Scripting

UTXO based chains

Boltz theoretically supports three types of outputs and addresses:

  • P2SH
  • P2SH nested P2WSH
  • P2WSH

Our instances are using P2SH nested P2WSH addresses for Submarine Swaps and P2WSH addresses for Reverse ones. The address type for Submarine Swaps is configurable and can be either P2WSH or P2SH nested P2WSH.

Address Generation

The Boltz API returns a redeem script, and an address for locking up coins. After verifying that the redeem script is valid (checking preimage hash, public key, timeout block height of the HTLC and OP codes), the correctness of the address should be double-checked.

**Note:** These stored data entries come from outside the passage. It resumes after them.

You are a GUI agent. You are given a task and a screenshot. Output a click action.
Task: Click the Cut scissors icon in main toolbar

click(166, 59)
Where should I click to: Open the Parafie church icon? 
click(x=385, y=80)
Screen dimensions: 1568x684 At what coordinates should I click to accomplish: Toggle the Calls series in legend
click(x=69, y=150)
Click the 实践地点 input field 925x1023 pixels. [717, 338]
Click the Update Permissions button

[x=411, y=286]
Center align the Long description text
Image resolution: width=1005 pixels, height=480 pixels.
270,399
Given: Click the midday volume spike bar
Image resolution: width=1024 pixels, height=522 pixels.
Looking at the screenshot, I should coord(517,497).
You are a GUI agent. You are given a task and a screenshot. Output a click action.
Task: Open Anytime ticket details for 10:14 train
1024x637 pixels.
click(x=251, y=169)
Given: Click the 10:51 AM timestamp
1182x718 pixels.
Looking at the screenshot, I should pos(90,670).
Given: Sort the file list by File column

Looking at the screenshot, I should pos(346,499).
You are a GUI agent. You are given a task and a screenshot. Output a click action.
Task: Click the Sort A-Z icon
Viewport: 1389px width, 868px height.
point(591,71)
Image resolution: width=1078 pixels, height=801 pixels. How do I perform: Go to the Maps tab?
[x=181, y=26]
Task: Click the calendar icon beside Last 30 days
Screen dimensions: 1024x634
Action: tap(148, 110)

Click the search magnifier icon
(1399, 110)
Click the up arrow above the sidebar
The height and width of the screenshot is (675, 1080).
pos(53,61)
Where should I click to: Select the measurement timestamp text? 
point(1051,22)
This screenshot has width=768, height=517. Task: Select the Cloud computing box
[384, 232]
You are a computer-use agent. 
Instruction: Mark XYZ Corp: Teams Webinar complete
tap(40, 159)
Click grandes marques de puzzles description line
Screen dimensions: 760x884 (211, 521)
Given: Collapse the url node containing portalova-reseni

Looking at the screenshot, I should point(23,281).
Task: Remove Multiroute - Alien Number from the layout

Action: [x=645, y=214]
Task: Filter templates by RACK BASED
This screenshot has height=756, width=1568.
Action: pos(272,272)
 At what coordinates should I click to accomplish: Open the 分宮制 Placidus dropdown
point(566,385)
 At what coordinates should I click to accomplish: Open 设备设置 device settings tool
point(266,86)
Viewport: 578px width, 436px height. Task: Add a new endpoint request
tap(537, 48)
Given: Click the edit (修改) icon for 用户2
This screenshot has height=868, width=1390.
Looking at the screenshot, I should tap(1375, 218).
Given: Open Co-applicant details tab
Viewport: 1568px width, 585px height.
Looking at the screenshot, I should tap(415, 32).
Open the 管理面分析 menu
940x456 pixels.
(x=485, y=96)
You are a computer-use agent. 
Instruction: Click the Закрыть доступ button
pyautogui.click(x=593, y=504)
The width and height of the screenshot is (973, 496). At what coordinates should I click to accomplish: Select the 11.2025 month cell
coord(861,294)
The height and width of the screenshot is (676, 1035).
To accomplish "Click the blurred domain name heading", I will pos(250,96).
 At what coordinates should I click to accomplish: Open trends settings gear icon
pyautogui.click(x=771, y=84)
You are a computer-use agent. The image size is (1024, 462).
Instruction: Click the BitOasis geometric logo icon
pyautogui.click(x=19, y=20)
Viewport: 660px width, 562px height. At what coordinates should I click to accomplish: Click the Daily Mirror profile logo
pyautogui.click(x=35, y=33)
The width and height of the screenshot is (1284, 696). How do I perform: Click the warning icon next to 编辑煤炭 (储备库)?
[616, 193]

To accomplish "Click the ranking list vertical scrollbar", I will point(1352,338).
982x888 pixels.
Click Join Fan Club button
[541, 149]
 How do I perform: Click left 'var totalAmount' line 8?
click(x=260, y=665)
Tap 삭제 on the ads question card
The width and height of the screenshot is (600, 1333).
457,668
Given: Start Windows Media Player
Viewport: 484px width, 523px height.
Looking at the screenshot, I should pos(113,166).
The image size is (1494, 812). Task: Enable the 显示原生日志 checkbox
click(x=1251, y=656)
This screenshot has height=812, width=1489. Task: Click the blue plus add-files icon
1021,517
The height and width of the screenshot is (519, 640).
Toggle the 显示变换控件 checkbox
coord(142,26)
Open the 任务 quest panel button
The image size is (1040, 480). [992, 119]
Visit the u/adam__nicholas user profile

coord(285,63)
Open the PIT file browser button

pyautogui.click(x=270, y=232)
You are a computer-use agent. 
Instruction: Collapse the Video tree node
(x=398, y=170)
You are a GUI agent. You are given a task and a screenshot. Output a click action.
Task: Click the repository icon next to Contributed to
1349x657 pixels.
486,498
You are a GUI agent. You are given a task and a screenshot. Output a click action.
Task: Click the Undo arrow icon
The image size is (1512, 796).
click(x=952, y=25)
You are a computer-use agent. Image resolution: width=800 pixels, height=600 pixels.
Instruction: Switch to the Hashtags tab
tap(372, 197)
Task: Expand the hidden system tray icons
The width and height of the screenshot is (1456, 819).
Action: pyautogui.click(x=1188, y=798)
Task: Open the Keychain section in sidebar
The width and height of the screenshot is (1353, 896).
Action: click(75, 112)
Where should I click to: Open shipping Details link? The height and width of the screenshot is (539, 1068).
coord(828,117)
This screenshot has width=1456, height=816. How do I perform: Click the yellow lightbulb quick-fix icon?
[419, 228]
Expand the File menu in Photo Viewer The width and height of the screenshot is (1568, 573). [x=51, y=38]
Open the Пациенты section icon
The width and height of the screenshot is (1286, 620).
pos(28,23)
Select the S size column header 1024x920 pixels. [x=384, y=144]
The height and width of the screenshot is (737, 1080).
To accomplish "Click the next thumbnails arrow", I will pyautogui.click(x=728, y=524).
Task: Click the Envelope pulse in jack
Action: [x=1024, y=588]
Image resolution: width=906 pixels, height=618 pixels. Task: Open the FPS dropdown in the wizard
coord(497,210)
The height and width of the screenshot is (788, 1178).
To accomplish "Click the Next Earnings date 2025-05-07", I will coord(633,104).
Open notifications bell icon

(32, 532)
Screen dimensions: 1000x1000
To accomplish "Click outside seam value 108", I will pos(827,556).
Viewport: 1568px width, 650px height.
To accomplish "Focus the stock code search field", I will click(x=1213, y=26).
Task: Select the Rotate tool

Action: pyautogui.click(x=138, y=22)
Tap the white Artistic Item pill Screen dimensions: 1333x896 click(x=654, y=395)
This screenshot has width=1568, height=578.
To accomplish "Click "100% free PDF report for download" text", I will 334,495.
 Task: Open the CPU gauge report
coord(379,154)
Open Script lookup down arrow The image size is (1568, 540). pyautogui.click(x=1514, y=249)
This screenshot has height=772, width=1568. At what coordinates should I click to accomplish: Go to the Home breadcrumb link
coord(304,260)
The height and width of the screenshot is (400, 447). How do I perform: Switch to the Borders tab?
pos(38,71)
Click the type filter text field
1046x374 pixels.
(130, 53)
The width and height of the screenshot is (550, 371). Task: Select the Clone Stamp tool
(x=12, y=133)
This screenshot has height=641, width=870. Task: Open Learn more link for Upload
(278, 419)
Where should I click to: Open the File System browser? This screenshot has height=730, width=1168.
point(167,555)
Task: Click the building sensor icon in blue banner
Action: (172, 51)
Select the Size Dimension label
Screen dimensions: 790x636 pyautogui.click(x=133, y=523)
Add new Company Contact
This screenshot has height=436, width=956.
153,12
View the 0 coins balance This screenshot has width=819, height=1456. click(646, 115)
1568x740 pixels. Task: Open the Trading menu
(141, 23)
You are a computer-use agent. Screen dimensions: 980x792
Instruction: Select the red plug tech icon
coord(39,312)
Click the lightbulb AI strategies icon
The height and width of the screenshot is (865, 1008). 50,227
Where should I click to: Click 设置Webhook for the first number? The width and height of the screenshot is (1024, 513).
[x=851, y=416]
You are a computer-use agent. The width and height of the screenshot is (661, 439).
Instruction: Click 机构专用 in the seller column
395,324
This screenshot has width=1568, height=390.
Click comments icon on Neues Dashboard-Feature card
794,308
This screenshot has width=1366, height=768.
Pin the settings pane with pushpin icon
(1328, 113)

A list of all OP codes and their meanings can be found on the Bitcoin Wiki.

P2SH

To generate a P2SH address you have to hash the redeem script first with SHA256 and then with RIPEMD-160. The output script for P2SH address looks like this:

OP_HASH160
<hash of the redeem script>
OP_EQUAL

P2WSH

In P2WSH addresses the reedem script is only hashed with SHA256. The output script is also a little simpler:

OP_0
<hash of the redeem script>

P2SH nested P2WSH

Although the output script of the P2SH nested P2WSH addresses is the same as the one of plain P2SH addresses, other data is hashed. Here not the plain redeem script is hashed, but a P2WSH output script is constructed and hashed first with SHA256 and then with RIPEMD-160 as if it was the redeem script. The output script will look like this:

OP_HASH160
<hash of the P2WSH output script>
OP_EQUAL

Examples

Examples for generating all of these addresses with Node.js can be found in the boltz-core repository.

Claim transactions

Claiming works a little different for every output type, but you always need the preimage, private key and original redeem script, and the signature script or witness script of the input looks like this in all cases:

<signature>
<preimage>
<redeem script>

P2SH

Spending a P2SH output is relatively simple. The signature, preimage and original redeem script have to be added to the signature script of the input that spends the HTLC UTXO.

P2WSH

Spending a P2WSH output is similar to the P2SH ones. But here those values are added to the witness of the input instead of the signature script.

P2SH nested P2WSH

When spending a P2SH nested P2WSH output the signature, preimage and original reedem script are added to the witness of the input as if the output was a P2WSH one, but you also have to add the OP code OP_0 and the SHA256 hash of the redeem script to the signature script of the input.

Examples

Examples for all three output types can be found in the boltz-core repository.

Refund transactions

Refunding an output works just like claiming. Since the refunder doesn't know the preimage (or knows it but can't use it since that would require the claim keys) any value apart from the actual preimage can be used but there has to be a value to prevent the signature from being hashed and compared to the preimage hash. To save transaction fees, a 0 value should be used.

There is one more difference when compared to claim transactions: the nLockTime of the transaction has to be set to a value equal to or greater than the timeout block height of the HTLC. Else the bitcoin network will not accept your transaction.

Examples

An example for this can be found in the boltz-core repository. The linked function uses the claim function from above but requires the timeout block height as argument and sets an empty preimage.

EVM chains

The HTLCs that Boltz uses on EVM chains are not single use scripts but contracts. One contract is called EtherSwap and the other one is ERC20Swap. The source for the those contracts and some additional ones used for integration testing the Swap contracts can be found in the boltz-core repository.

EtherSwap

Is used to, as the name indicates, swap Ether. The way it transfers Ether out of the contract forwards all leftover gas which means that other contracts can easily build on top of it.

On mainnet the latest version of the contract is deployed at 0x76C725fEA03B179d326a3689C36218c0a3b42720.

ERC20Swap

Works exactly like EtherSwap but is used for ERC20 tokens.

On mainnet the latest version of the contract is deployed at 0x964B943cF21A9f8987d80F9143955d7aed14F78A.